The above-mentioned fired composite oxide pigment has the following relationship with the above-mentioned interference brilliant pigment with respect to the interference color hue. That is, the interference color hue of the interference brilliant pigment is set to hue 0 in the Munsell display system, and
On the other hand, when it is displayed with the counterclockwise rotation +50 and clockwise rotation -50,
The interference color hue H of the composite oxide fired pigment is +30 to +
It is set to a hue range of 50 or -30 to -50, preferably to a hue range of +35 to +50 or -35 to +50. By setting in this range, a high chroma feeling can be obtained in the shade portion, and the color difference between the interference colors in the highlight portion and the shade portion is emphasized, and a more luxurious feeling can be exhibited that can exhibit a multicolored design. It is possible to form a coating film that gives a brilliant feeling.

In the glittering coating composition of the present invention, the mass ratio of the interference glittering pigment to the composite oxide fired pigment is preferably 90/10 to 10/90, more preferably 80/20 to 10/90. 20/80. The above ratio is 9
If it exceeds 0/10, the polychromaticity decreases, and if it falls below 10/90, the glitter becomes insufficient.

The total content (PWC) of the interference luster pigment and the calcined composite oxide pigment is preferably less than 25%, more preferably less than 20%. If it exceeds 25%, the appearance of the coating film deteriorates.

Other brilliant pigments The brilliant coating composition of the present invention contains, as the other brilliant pigments other than the above-mentioned interference brilliant pigment and the above-mentioned composite oxide fired pigment, those conventionally used in paints. can do. Examples of such a material include aluminum flake, metal titanium flake, stainless flake, plate-like iron oxide, phthalocyanine flake, and metal-plated glass flake. The other brilliant pigments may be contained in an amount that does not impair the effects of the interference brilliant pigments and the fired composite oxide pigment.
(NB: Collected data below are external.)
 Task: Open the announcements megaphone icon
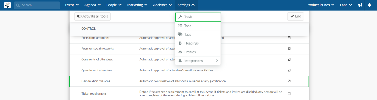(x=360, y=5)
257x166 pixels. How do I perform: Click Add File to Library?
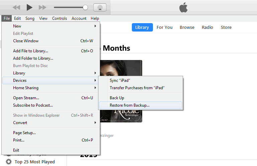pyautogui.click(x=30, y=51)
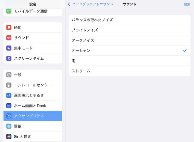The width and height of the screenshot is (194, 142).
Task: Pick the ダークノイズ sound
Action: click(x=130, y=40)
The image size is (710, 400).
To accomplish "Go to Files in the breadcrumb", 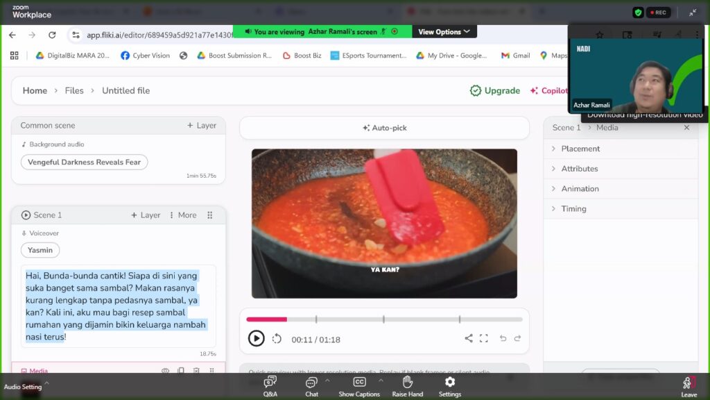I will pyautogui.click(x=74, y=91).
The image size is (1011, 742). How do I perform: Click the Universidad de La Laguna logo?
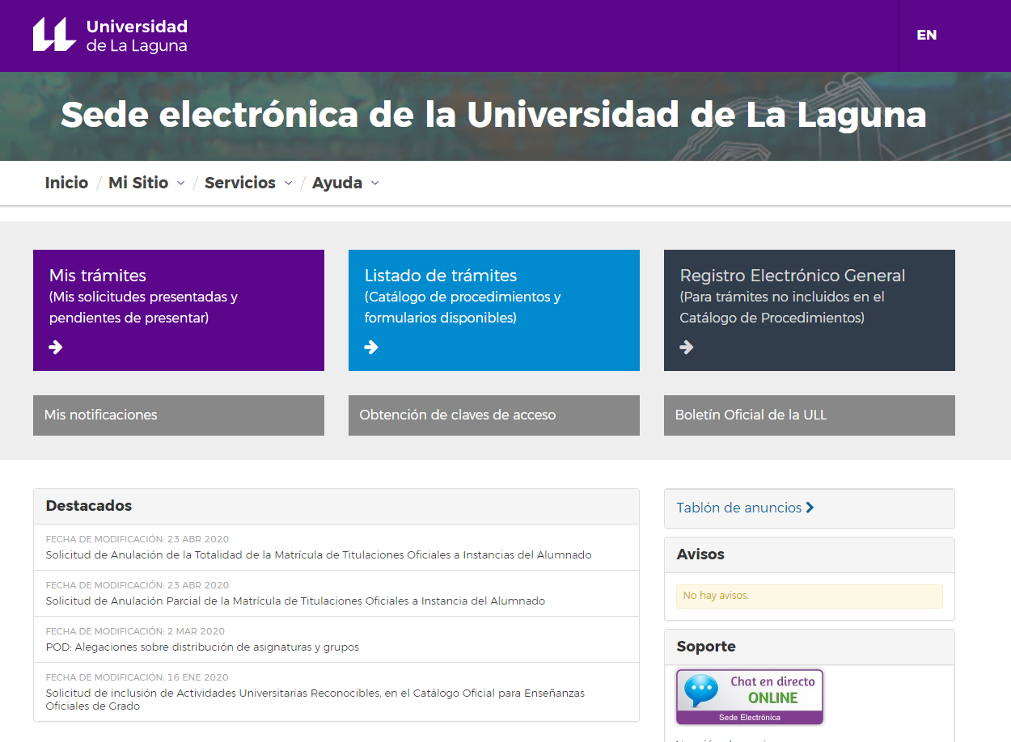tap(110, 36)
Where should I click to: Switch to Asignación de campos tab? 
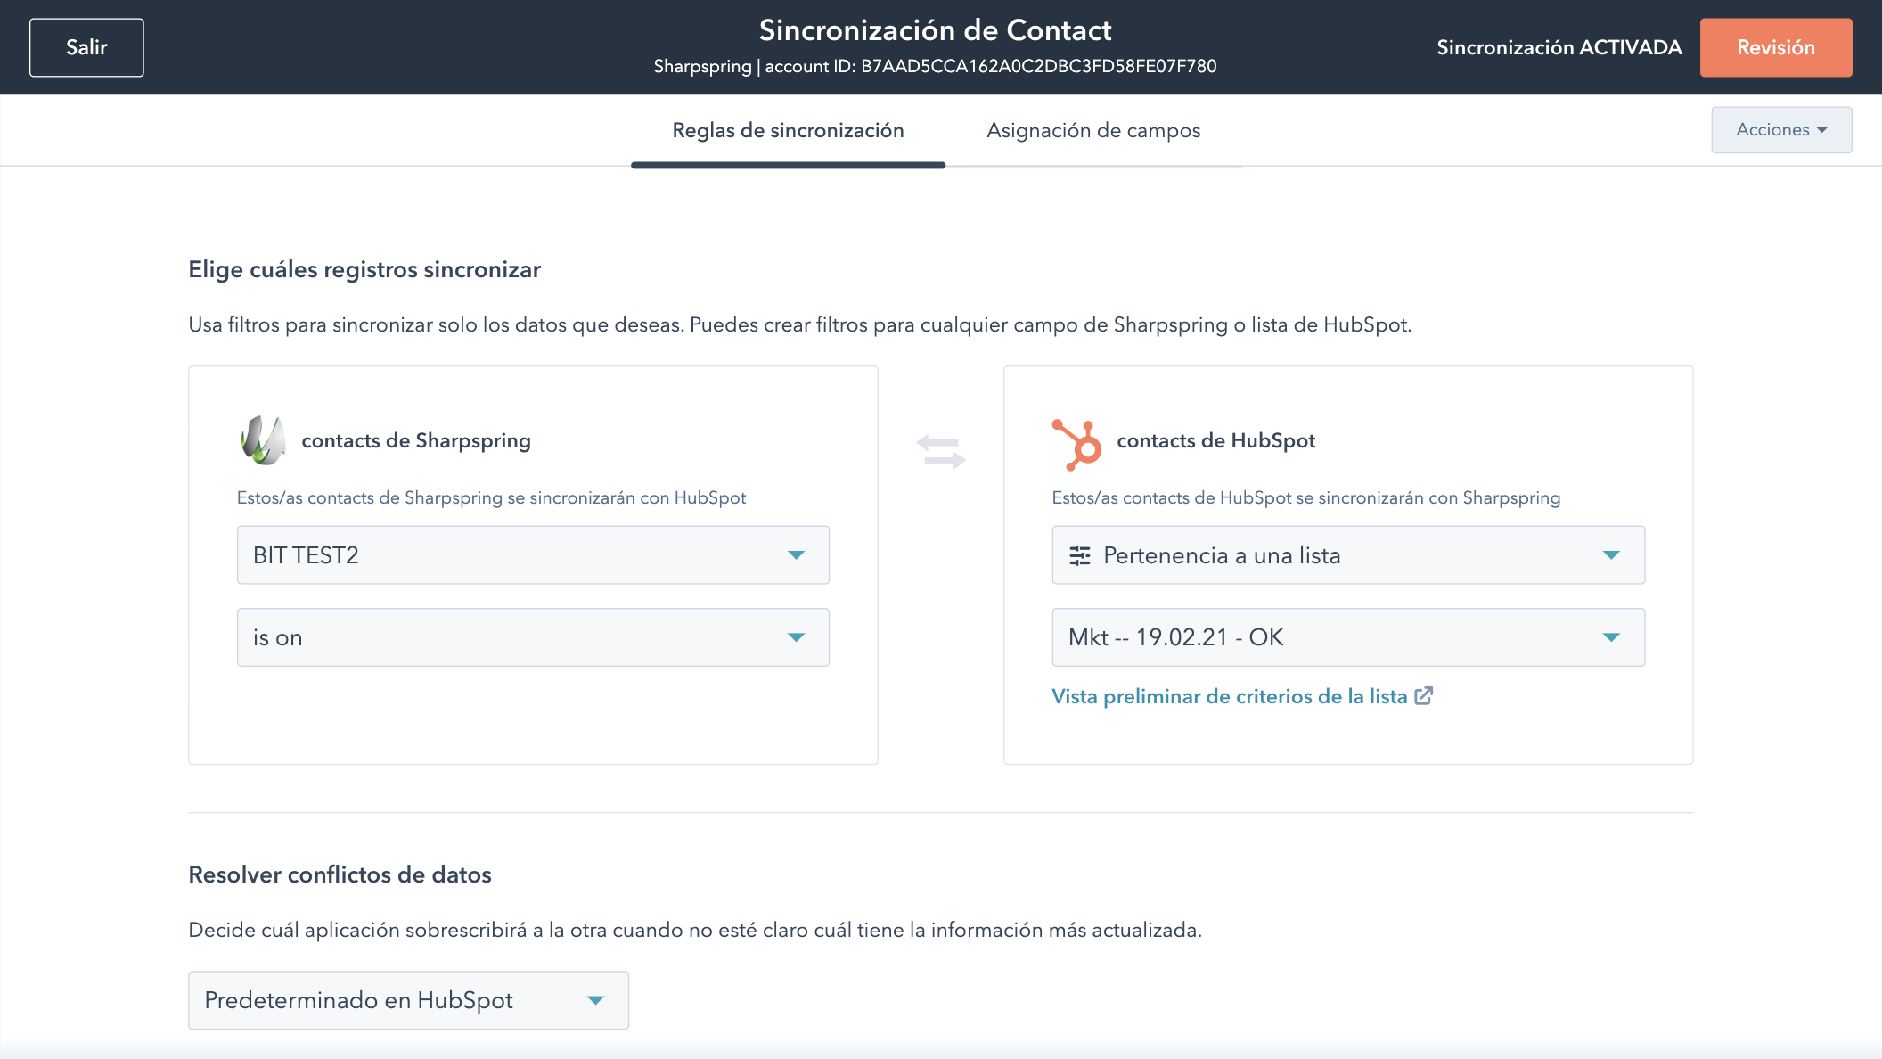pos(1093,130)
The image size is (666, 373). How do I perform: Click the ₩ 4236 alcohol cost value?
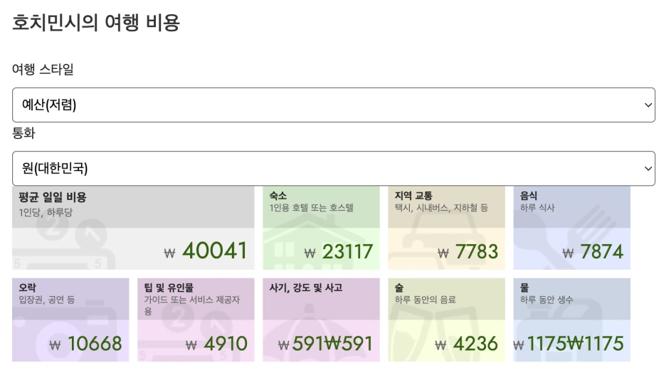(x=466, y=344)
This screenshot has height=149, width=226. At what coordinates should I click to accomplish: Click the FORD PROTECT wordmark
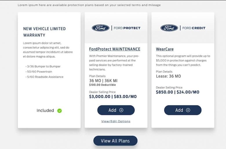[127, 28]
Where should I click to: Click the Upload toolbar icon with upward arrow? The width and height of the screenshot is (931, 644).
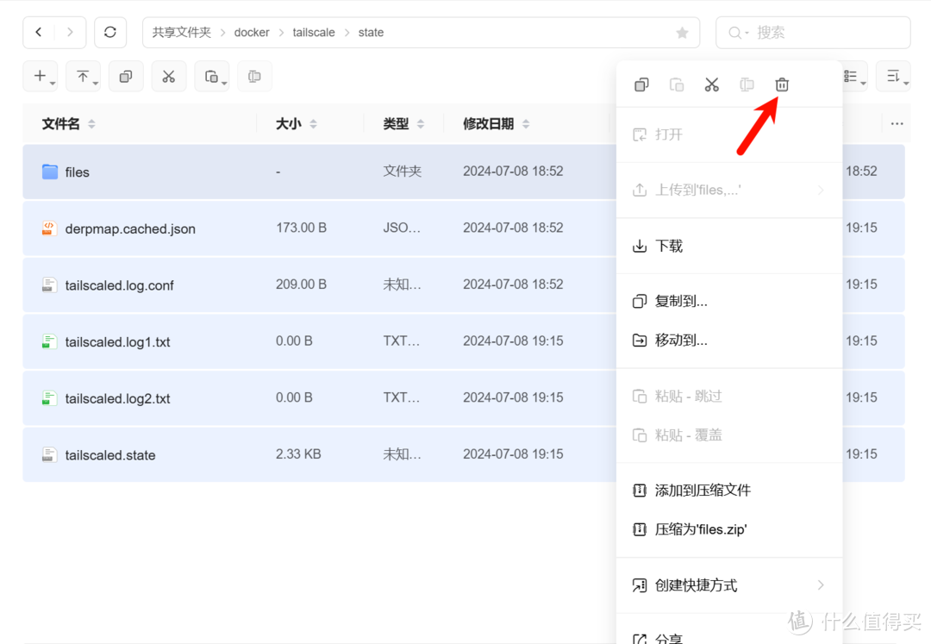click(83, 76)
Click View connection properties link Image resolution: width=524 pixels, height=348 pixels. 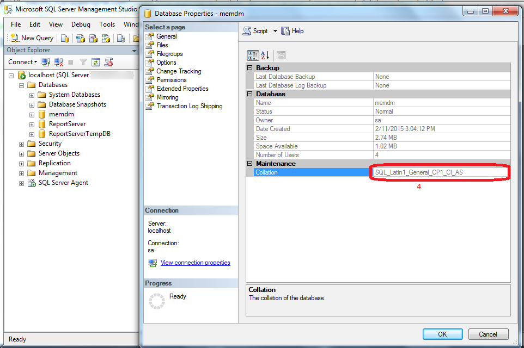(195, 263)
Color pigment The glitter coating composition of the present invention may further contain a color pigment. Examples of such pigments include those conventionally used in paints.For example, organic pigments include, for example, azo lake pigments, phthalocyanine pigments, indico pigments, berylen pigments, quinophthalone pigments, Examples include dioxazine-based pigments, quinacridone-based pigments, isoindolinone-based pigments, metal complex pigments, and the like, and examples of inorganic pigments include, for example, graphite, yellow iron oxide, red iron oxide, titanium dioxide, and carbon black. The amount of the color pigment to be added can be arbitrarily set as long as the effects of the interference brilliant pigment and the calcined composite oxide pigment are not hindered.
Is preferably set according to a color that is 50 or less. Also, various extender pigments and the like can be used in combination. The total content (PWC) of all the pigments is 5
It is preferably less than 0%, more preferably less than 30%. 50
%, The appearance of the coating film deteriorates.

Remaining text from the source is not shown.